May 31, 2006 - Death of Raymond Davis Jr., the first to detect neutrinos from the Sun

In 1938, he received a BA in Chemistry from the University of Maryland and a Ph.D. in Chemistry-Physics from Yale University.

In 1948, he joined the Brookhaven National Laboratory where he dedicated himself to finding peaceful uses for nuclear energy. It is at that moment that he decides to dedicate his professional career to neutrinos, investigating their detection by beta decay, a process by which a neutrino carries enough energy into a nucleus to convert certain stable isotopes into radioactive ones. Since the rate of this process is very low, the number of radioactive atoms created in neutrino experiments is very small, Davis began to investigate the rates of processes other than beta decay that would mimic the neutrino signal.

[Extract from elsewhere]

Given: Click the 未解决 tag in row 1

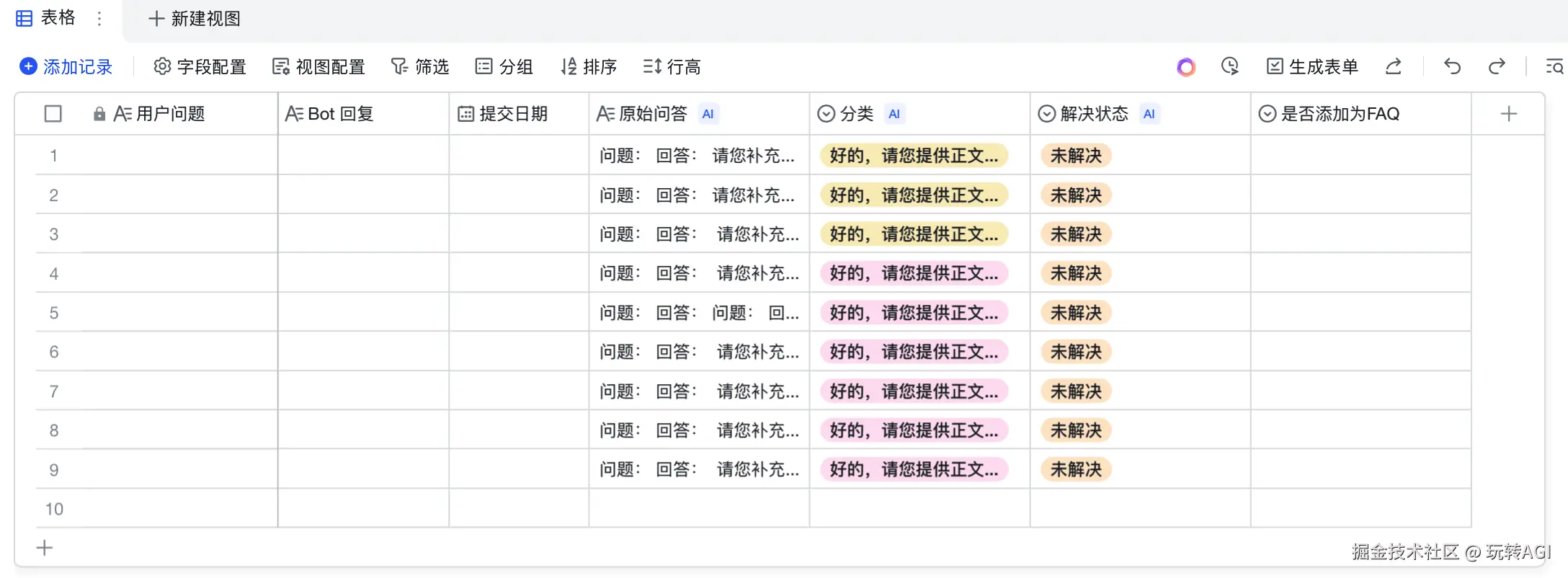Looking at the screenshot, I should tap(1076, 156).
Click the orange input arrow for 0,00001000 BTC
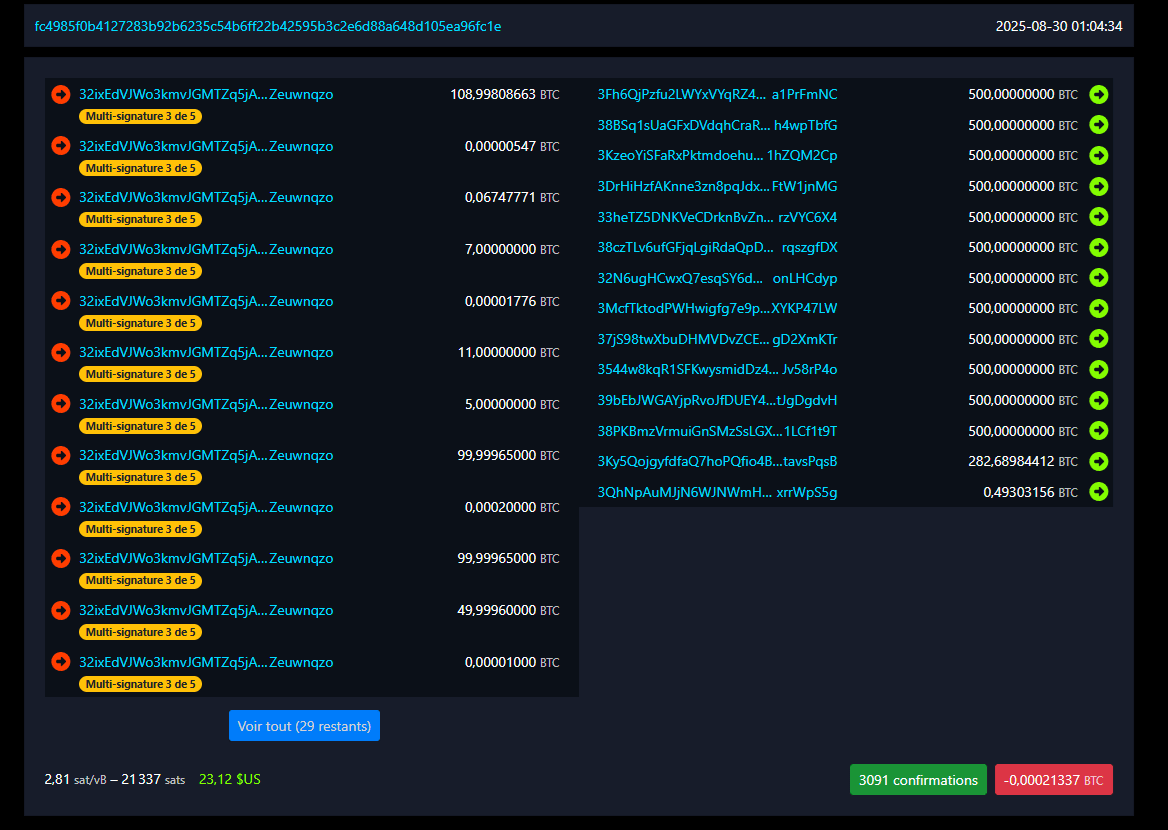Viewport: 1168px width, 830px height. 61,662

He is known for directing the experiment to detect neutrinos emitted by the Sun, called the Homestake project, between 1960 and 1980 and, for this, he shared the Nobel Prize in Physics in 2002 with the Japanese physicist Masatoshi Koshiba and with the Italian Riccardo Giacconi, for his pioneering contributions to astrophysics. He was 88 years old when he was awarded the prize.

With an impressive professional career in which he has written a multitude of publications and won prizes and medals for his research.